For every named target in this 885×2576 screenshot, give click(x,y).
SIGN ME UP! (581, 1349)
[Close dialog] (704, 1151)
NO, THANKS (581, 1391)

______________________________

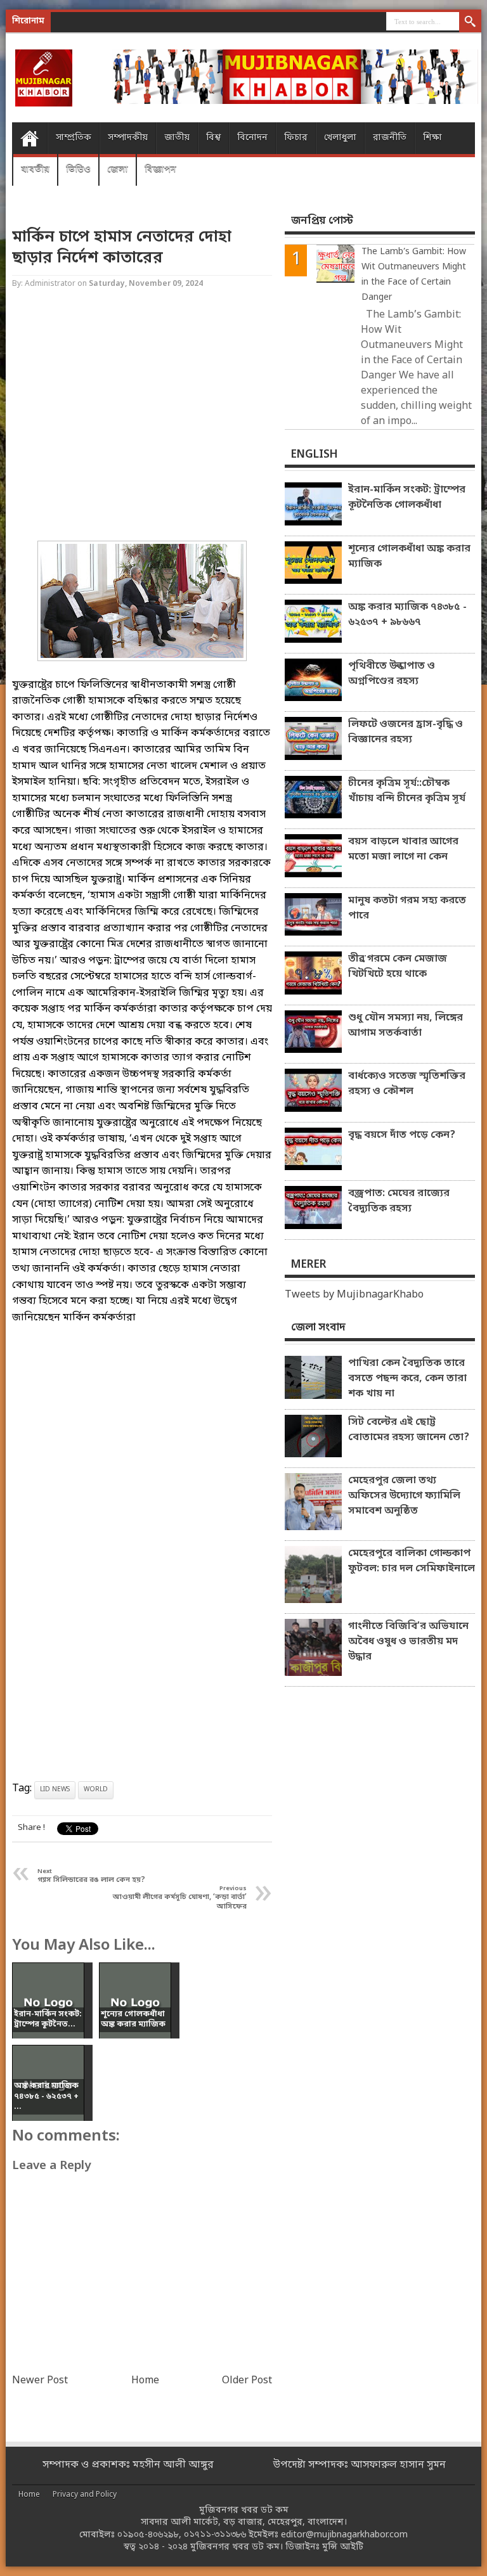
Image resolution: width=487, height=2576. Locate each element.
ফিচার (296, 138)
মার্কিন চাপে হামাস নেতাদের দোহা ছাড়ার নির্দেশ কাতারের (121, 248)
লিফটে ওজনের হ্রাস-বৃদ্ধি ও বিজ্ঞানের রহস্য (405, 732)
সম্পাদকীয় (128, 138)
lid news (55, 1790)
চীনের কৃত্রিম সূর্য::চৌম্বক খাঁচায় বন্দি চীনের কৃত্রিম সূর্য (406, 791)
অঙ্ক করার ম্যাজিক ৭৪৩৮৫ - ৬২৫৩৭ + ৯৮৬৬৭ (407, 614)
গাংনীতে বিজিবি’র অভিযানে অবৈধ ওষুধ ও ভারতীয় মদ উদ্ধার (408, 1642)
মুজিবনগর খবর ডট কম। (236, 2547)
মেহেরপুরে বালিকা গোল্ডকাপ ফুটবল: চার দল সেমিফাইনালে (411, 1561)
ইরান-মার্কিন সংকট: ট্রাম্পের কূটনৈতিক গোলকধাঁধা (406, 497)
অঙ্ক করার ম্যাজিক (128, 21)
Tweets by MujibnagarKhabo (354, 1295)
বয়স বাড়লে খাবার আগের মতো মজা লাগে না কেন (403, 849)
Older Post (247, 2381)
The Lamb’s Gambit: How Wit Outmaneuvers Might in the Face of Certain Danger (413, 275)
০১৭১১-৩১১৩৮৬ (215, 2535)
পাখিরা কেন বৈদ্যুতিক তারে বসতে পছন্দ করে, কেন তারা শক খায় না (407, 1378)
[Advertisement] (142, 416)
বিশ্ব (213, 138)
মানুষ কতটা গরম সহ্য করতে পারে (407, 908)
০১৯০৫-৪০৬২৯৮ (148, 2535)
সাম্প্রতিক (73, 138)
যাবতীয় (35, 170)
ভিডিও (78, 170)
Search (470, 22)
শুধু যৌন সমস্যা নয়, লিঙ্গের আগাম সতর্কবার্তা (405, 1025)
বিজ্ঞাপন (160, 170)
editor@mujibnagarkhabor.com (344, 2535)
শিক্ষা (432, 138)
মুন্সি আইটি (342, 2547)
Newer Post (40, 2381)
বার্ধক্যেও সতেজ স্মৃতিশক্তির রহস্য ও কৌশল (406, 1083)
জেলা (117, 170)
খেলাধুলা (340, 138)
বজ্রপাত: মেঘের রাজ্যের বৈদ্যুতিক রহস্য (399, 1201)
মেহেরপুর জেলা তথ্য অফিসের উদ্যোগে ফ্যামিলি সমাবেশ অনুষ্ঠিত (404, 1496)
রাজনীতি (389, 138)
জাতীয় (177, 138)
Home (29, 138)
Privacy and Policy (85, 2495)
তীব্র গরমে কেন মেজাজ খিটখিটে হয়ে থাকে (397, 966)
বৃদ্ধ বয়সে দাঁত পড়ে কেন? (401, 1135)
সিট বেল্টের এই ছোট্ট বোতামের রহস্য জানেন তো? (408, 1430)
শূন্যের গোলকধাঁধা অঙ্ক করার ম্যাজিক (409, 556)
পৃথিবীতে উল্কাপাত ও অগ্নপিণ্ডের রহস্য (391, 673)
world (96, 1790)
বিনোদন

______________________________

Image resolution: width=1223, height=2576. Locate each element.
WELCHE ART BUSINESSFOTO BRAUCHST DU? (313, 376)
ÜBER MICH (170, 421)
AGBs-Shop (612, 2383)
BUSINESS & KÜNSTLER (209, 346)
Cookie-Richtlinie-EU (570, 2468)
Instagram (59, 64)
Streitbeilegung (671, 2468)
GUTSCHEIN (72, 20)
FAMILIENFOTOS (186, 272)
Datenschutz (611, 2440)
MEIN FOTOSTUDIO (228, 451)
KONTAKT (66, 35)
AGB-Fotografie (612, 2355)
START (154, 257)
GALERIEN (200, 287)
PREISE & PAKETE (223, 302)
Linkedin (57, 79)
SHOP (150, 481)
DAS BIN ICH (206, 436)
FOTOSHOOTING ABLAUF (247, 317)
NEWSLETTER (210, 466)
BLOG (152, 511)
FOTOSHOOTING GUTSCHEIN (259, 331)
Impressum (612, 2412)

______________________________

◆ **ACTIVITY**: Transcribe the records above exactly, beginning at the line that contains "অঙ্ক করার ম্যাজিক (128, 21)" and ending with the line that contains "খেলাধুলা (340, 138)", both included, and nothing else.

◆ **SOLUTION**:
অঙ্ক করার ম্যাজিক (128, 21)
Tweets by MujibnagarKhabo (354, 1295)
বয়স বাড়লে খাবার আগের মতো মজা লাগে না কেন (403, 849)
Older Post (247, 2381)
The Lamb’s Gambit: How Wit Outmaneuvers Might in the Face of Certain Danger (413, 275)
০১৭১১-৩১১৩৮৬ (215, 2535)
পাখিরা কেন বৈদ্যুতিক তারে বসতে পছন্দ করে, কেন তারা শক খায় না (407, 1378)
[Advertisement] (142, 416)
বিশ্ব (213, 138)
মানুষ কতটা গরম সহ্য করতে পারে (407, 908)
০১৯০৫-৪০৬২৯৮ (148, 2535)
সাম্প্রতিক (73, 138)
যাবতীয় (35, 170)
ভিডিও (78, 170)
Search (470, 22)
শুধু যৌন সমস্যা নয়, লিঙ্গের আগাম সতর্কবার্তা (405, 1025)
বিজ্ঞাপন (160, 170)
editor@mujibnagarkhabor.com (344, 2535)
শিক্ষা (432, 138)
মুন্সি আইটি (342, 2547)
Newer Post (40, 2381)
বার্ধক্যেও সতেজ স্মৃতিশক্তির রহস্য ও কৌশল (406, 1083)
জেলা (117, 170)
খেলাধুলা (340, 138)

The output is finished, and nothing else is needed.